Start of Block

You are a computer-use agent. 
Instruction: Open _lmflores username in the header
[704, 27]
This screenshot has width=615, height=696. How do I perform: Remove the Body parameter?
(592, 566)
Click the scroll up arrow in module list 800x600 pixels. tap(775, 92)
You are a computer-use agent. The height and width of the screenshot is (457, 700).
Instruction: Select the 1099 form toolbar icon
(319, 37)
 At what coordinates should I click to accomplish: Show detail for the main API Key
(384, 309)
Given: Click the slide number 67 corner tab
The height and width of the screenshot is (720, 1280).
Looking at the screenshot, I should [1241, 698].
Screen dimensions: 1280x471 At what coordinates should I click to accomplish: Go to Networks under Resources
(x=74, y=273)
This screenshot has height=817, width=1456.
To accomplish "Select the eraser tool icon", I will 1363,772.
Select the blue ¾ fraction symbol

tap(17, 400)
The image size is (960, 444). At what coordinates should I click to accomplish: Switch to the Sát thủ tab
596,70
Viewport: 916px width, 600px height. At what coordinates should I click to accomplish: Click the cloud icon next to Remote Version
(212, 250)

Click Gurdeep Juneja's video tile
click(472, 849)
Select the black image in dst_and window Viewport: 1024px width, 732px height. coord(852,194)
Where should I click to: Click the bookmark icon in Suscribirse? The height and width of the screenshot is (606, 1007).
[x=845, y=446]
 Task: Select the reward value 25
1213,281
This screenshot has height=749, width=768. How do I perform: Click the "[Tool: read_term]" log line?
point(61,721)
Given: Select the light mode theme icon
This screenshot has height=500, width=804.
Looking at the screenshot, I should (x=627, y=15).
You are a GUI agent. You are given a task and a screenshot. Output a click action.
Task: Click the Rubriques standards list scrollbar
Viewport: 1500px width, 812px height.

End of Block

§ **Your objective**
All of the material above needs to be transcribed verbatim.

§ **Expected answer**
You are a computer-use agent. 
Instruction: Open _lmflores username in the header
[704, 27]
This screenshot has width=615, height=696. How do I perform: Remove the Body parameter?
(592, 566)
Click the scroll up arrow in module list 800x600 pixels. tap(775, 92)
You are a computer-use agent. The height and width of the screenshot is (457, 700).
Instruction: Select the 1099 form toolbar icon
(319, 37)
 At what coordinates should I click to accomplish: Show detail for the main API Key
(384, 309)
Given: Click the slide number 67 corner tab
The height and width of the screenshot is (720, 1280).
Looking at the screenshot, I should [1241, 698].
Screen dimensions: 1280x471 At what coordinates should I click to accomplish: Go to Networks under Resources
(x=74, y=273)
This screenshot has height=817, width=1456.
To accomplish "Select the eraser tool icon", I will 1363,772.
Select the blue ¾ fraction symbol

tap(17, 400)
The image size is (960, 444). At what coordinates should I click to accomplish: Switch to the Sát thủ tab
596,70
Viewport: 916px width, 600px height. At what coordinates should I click to accomplish: Click the cloud icon next to Remote Version
(212, 250)

Click Gurdeep Juneja's video tile
click(472, 849)
Select the black image in dst_and window Viewport: 1024px width, 732px height. coord(852,194)
Where should I click to: Click the bookmark icon in Suscribirse? The height and width of the screenshot is (606, 1007).
[x=845, y=446]
 Task: Select the reward value 25
1213,281
This screenshot has height=749, width=768. How do I perform: Click the "[Tool: read_term]" log line?
point(61,721)
Given: Select the light mode theme icon
This screenshot has height=500, width=804.
Looking at the screenshot, I should (x=627, y=15).
You are a GUI agent. You are given a task and a screenshot. Output a click action.
Task: Click the Rubriques standards list scrollbar
Viewport: 1500px width, 812px height.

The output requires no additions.